__Task item__
Repeat the listing below exactly as given.
────────────────────────────────────────
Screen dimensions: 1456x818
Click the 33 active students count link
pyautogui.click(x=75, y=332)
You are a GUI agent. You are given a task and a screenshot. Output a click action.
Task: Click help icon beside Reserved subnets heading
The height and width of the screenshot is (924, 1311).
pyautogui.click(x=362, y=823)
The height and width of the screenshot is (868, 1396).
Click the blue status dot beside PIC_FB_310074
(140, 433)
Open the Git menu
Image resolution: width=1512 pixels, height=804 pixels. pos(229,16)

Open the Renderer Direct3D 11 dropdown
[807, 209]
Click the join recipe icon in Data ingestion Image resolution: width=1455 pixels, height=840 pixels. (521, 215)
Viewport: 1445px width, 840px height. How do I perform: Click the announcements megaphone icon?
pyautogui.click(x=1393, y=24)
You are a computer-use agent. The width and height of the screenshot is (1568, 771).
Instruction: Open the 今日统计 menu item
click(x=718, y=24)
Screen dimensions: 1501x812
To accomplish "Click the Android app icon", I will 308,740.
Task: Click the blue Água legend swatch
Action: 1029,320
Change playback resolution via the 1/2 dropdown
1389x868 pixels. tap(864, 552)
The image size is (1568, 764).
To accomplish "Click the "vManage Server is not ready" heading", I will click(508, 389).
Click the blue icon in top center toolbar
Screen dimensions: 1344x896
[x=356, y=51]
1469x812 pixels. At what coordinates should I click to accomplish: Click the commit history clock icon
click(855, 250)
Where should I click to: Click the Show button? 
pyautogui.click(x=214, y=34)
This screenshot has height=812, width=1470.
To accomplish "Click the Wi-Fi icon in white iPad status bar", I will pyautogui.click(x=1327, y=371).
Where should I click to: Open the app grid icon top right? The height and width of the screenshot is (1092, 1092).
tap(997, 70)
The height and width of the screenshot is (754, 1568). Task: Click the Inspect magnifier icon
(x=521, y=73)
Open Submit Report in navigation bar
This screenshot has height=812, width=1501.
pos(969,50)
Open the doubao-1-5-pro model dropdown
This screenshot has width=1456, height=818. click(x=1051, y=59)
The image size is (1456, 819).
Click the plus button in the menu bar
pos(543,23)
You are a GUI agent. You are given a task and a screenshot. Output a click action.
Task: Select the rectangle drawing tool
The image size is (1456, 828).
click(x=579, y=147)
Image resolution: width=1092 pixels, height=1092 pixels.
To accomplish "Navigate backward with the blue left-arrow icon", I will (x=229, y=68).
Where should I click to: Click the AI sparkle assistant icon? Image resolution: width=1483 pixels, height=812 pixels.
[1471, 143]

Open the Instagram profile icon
────────────────────────────────────────
__Your response__
Screen dimensions: 1456x818
Click the 33 active students count link
pyautogui.click(x=75, y=332)
You are a GUI agent. You are given a task and a screenshot. Output a click action.
Task: Click help icon beside Reserved subnets heading
The height and width of the screenshot is (924, 1311).
pyautogui.click(x=362, y=823)
The height and width of the screenshot is (868, 1396).
Click the blue status dot beside PIC_FB_310074
(140, 433)
Open the Git menu
Image resolution: width=1512 pixels, height=804 pixels. pos(229,16)

Open the Renderer Direct3D 11 dropdown
[807, 209]
Click the join recipe icon in Data ingestion Image resolution: width=1455 pixels, height=840 pixels. (521, 215)
Viewport: 1445px width, 840px height. How do I perform: Click the announcements megaphone icon?
pyautogui.click(x=1393, y=24)
You are a computer-use agent. The width and height of the screenshot is (1568, 771).
Instruction: Open the 今日统计 menu item
click(x=718, y=24)
Screen dimensions: 1501x812
To accomplish "Click the Android app icon", I will 308,740.
Task: Click the blue Água legend swatch
Action: 1029,320
Change playback resolution via the 1/2 dropdown
1389x868 pixels. tap(864, 552)
The image size is (1568, 764).
To accomplish "Click the "vManage Server is not ready" heading", I will click(508, 389).
Click the blue icon in top center toolbar
Screen dimensions: 1344x896
[x=356, y=51]
1469x812 pixels. At what coordinates should I click to accomplish: Click the commit history clock icon
click(855, 250)
Where should I click to: Click the Show button? 
pyautogui.click(x=214, y=34)
This screenshot has height=812, width=1470.
To accomplish "Click the Wi-Fi icon in white iPad status bar", I will pyautogui.click(x=1327, y=371).
Where should I click to: Open the app grid icon top right? The height and width of the screenshot is (1092, 1092).
tap(997, 70)
The height and width of the screenshot is (754, 1568). Task: Click the Inspect magnifier icon
(x=521, y=73)
Open Submit Report in navigation bar
This screenshot has height=812, width=1501.
pos(969,50)
Open the doubao-1-5-pro model dropdown
This screenshot has width=1456, height=818. click(x=1051, y=59)
The image size is (1456, 819).
Click the plus button in the menu bar
pos(543,23)
You are a GUI agent. You are given a task and a screenshot. Output a click action.
Task: Select the rectangle drawing tool
The image size is (1456, 828).
click(x=579, y=147)
Image resolution: width=1092 pixels, height=1092 pixels.
To accomplish "Navigate backward with the blue left-arrow icon", I will (x=229, y=68).
Where should I click to: Click the AI sparkle assistant icon? Image resolution: width=1483 pixels, height=812 pixels.
[1471, 143]

Open the Instagram profile icon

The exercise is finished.